How to Write the Management Plan
A convenient way to organize the Management Plan section is to break it into sections detailing your new business's:
- Ownership Structure
- Internal Management Team
- External Management Resources
- Human Resources Needs
The Ownership Structure
The Ownership Structure section describes the legal structure of your business. It may be a single sentence if your business is a sole proprietorship. If your business is a partnership or a corporation, it may be longer; you want to be sure you explain who holds what percentage of ownership in the company.
The Internal Management Team
This section of the Management Plan will describe the main business management categories relevant to your business, identify who's going to have responsibility for each category, and profile that person's skills.
The basic business categories of Sales and Marketing, Administration and Production work for many small businesses. If your business has employees you will need Human Resources as well. You may also find that your company needs additional management categories such as Research and Development.
It is not necessary to have a different person in charge of each business management category you decide to use in your company; some key management people may fill more than one role. Identify the key management people in your business and explain what functions each team member will fill.
This is your management team outline.
Along with this outline, the management plan will include complete resumés of each member of your management team (including you) and an explanation of how each person's skills will contribute to your new business's success.
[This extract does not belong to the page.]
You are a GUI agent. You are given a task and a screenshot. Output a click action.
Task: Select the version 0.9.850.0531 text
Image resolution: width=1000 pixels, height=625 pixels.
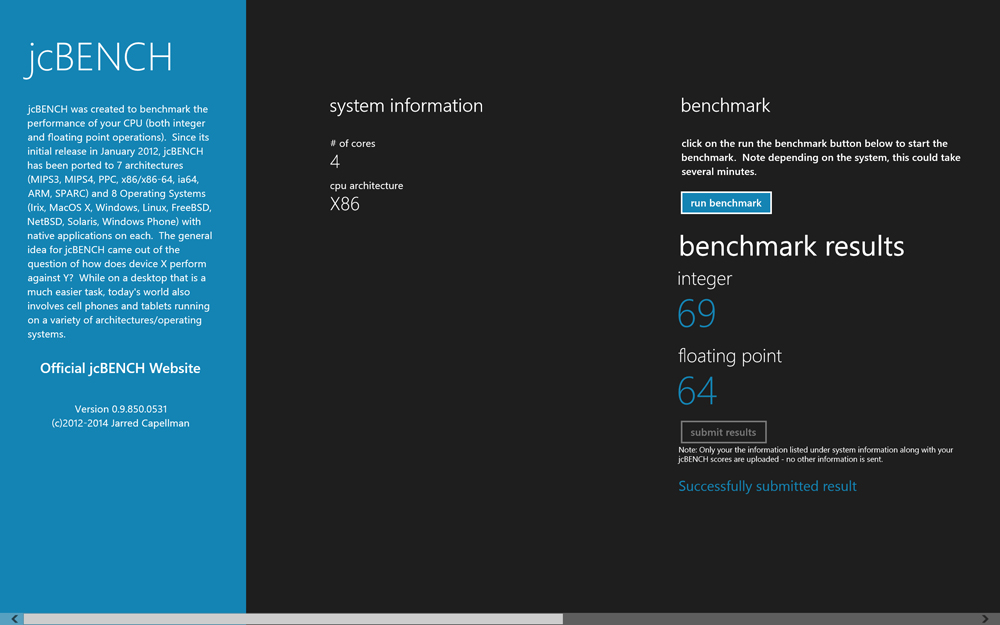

Follow this with an explanation of how your management team will be compensated. What salary and benefits will management team members have? Describe any profit-sharing plans that may apply.
If there are any contracts that relate directly to your management team members, such as work contracts or non-competition agreements, you should include them in an Appendix to your business plan.
External Management Resources
While External Management Resources are often overlooked when writing a business plan, (and running a business), using these resources effectively can make the difference between management success and failure.
Think of External Management Resources as your internal management team's backup. They give your business management plan credibility and an additional pool of expertise. There are two main sources of External Management Resources you should utilize and describe in this section of the business plan; Professional Services and an Advisory Board.
In the Professional Services section of your business plan's Management Plan, list and describe all those external professional advisors that your business will use, such as accountants, bankers, lawyers, IT consultants, business consultants, and/or business coaches. These professionals provide a "web" of advice and support outside your internal management team that can be invaluable in making management decisions and making your new business a success.
The Advisory Board
Additionally, it's a smart move to set up an Advisory Board for your business as soon as possible. An Advisory Board is like a management think tank; the members of your board will provide you with additional advice to run your business profitably and well. If you choose your board members carefully, they can also provide expertise that your internal management team lacks.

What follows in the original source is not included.